• TASKS FOR THIS EXERCISE
1 – In the post about Ansible module commits, what determines the size of the file-circles in the tree-map?
2 – Reproduce the part of the Ansible commits post that opens with the words containing "This is a tree-map" and closes with "closely at vmware…).".

• DOCUMENT TEXT
Let’s start with defining the question - today, I’m tasked with showing the patterns within the modules relating to where there are high levels of staff commits (i.e people employed by Red Hat within Ansible itself), and everyone else (which we’ll label ‘community’). Note that ‘community’ will still include some Red Hat folks, as we’re a big company and not everyone works on Ansible for the $day-job (there’s a caveat to this, see Appendix 1)

The resulting graphic, as you’ll see, largely speaks for itself, so here it is! Sometimes, a picture really is worth a thousand words…

This is a tree-map - each small circle is a single file in /lib/ansible/modules, and then the larger circles around them are the containing directory, and so on up the tree. The size of the file-circles only is determined from the total number of commits to that file.

I really like this result - apart from the non-colourblind-safe palette of red/blue (I was finding it hard to make a clearer one). It’s a lovely graphic that tells a high-level story at a glance (lots of entirely community-created modules), and some more niche tales as you dive in (e.g. look closely at vmware…).

So, done? Nah, I don’t write short posts - so, for a change, I’m going to dive into the R code I used to create it, so you can mess about with it yourself :)

Part 0 - Libraries

We need some packages, so I load them here. My greglib package has my staff list in it, so you’ll need to create one of those for yourself if you’re following along :P

library(tidyverse)  # data manipulation
library(greglib)    # staff list
library(ggraph)     # graphing tools
library(data.tree)  # tree mapping tools
library(git2r)      # git cloning
# remotes::install_github('lorenzwalthert/gitsum')

• MATERIAL SUPPLIED

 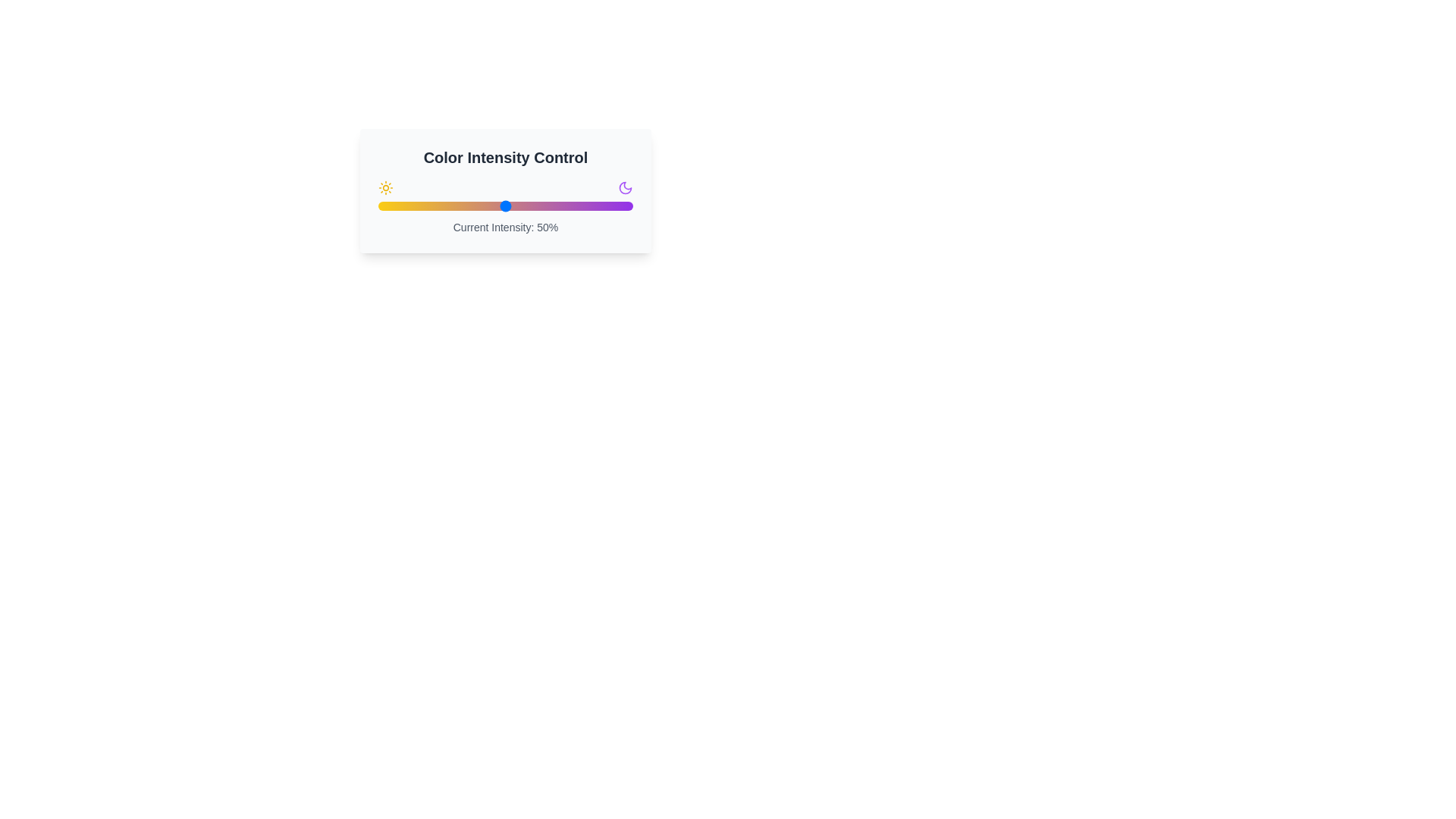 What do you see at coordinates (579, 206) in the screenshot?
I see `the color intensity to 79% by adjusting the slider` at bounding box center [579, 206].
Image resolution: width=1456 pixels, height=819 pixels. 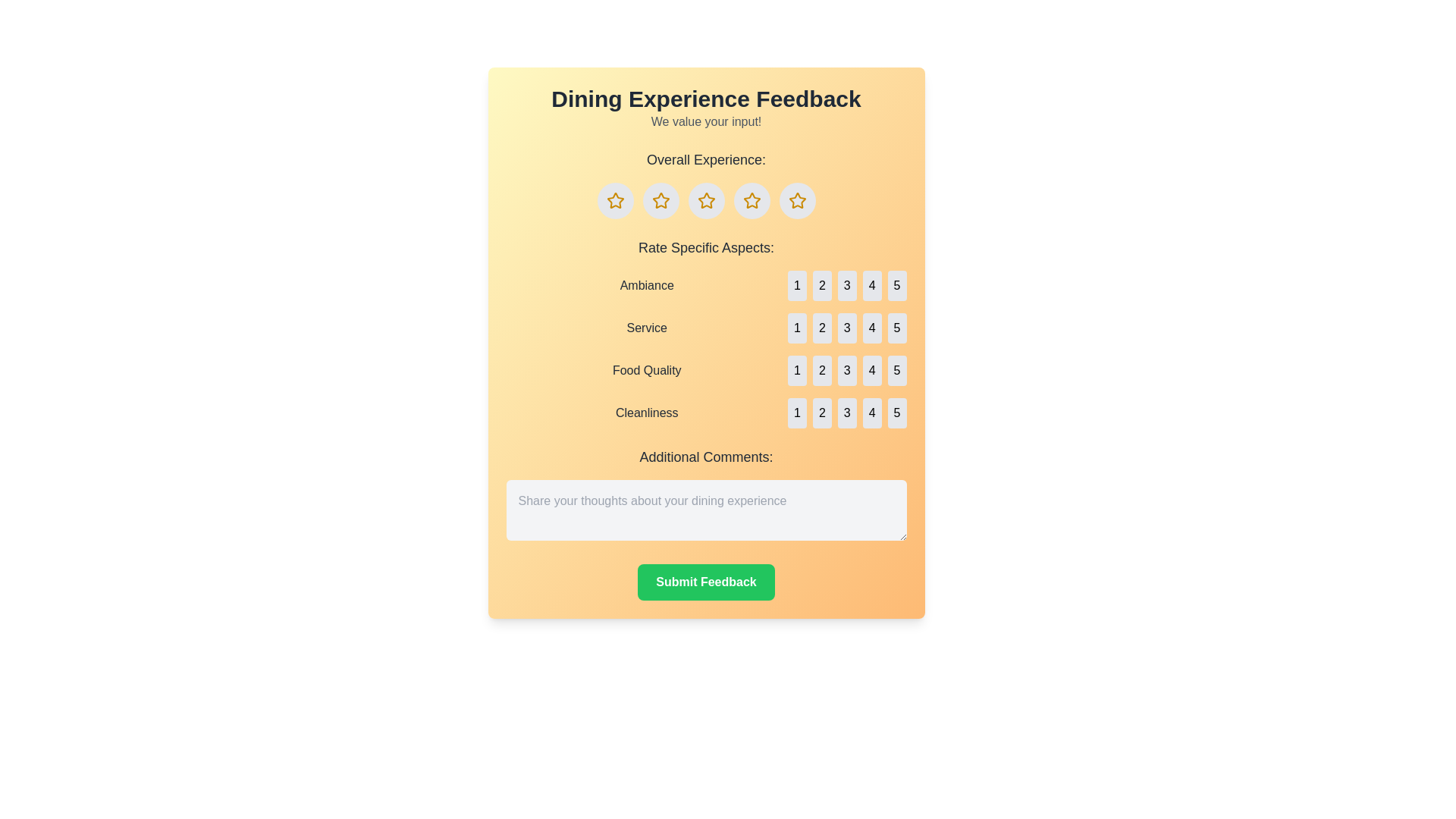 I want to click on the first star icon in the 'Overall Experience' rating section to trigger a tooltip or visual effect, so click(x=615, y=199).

---

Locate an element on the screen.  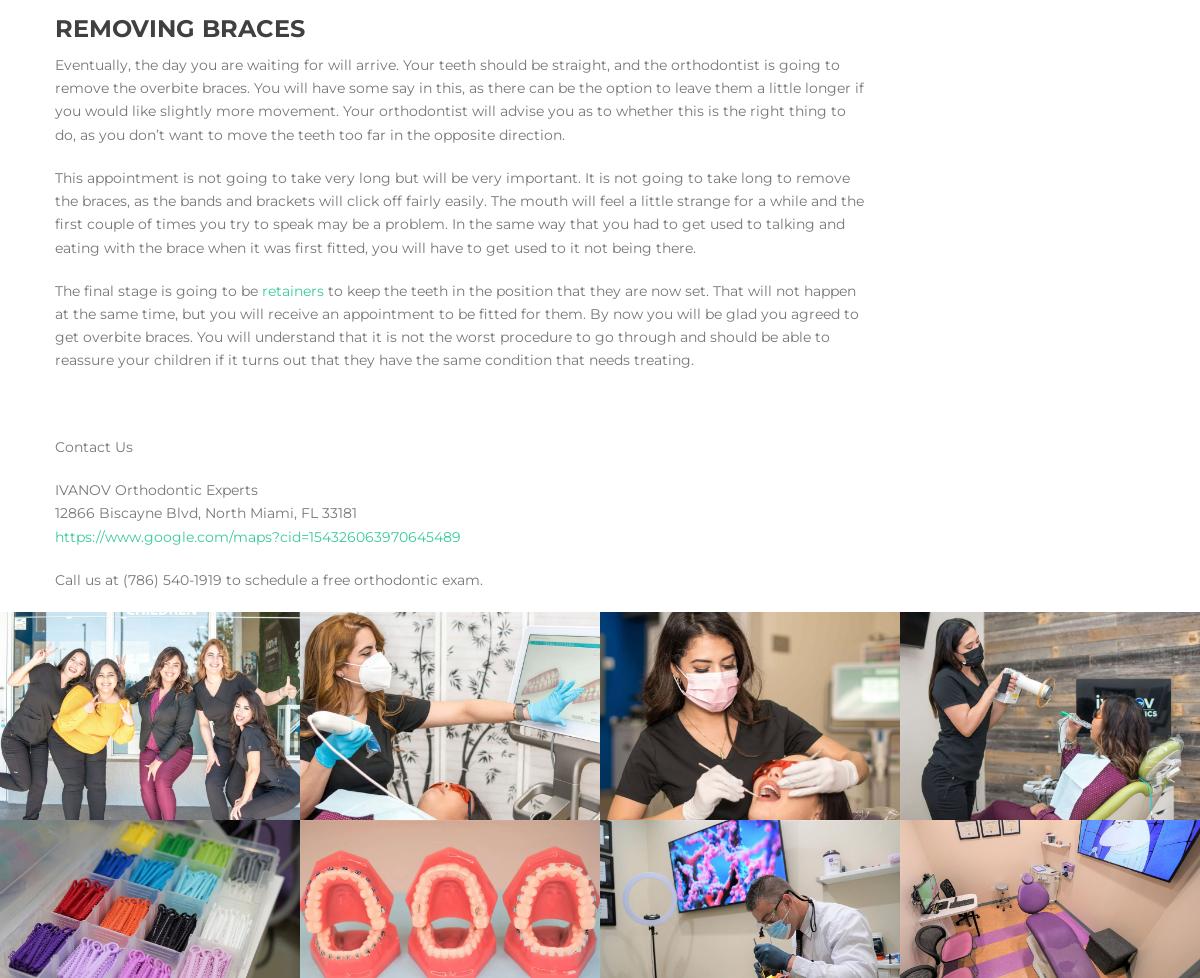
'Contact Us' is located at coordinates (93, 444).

• WRITTEN ANSWERS
1 – The total number of commits to that file.

2 –
This is a tree-map - each small circle is a single file in /lib/ansible/modules, and then the larger circles around them are the containing directory, and so on up the tree. The size of the file-circles only is determined from the total number of commits to that file.

I really like this result - apart from the non-colourblind-safe palette of red/blue (I was finding it hard to make a clearer one). It’s a lovely graphic that tells a high-level story at a glance (lots of entirely community-created modules), and some more niche tales as you dive in (e.g. look closely at vmware…).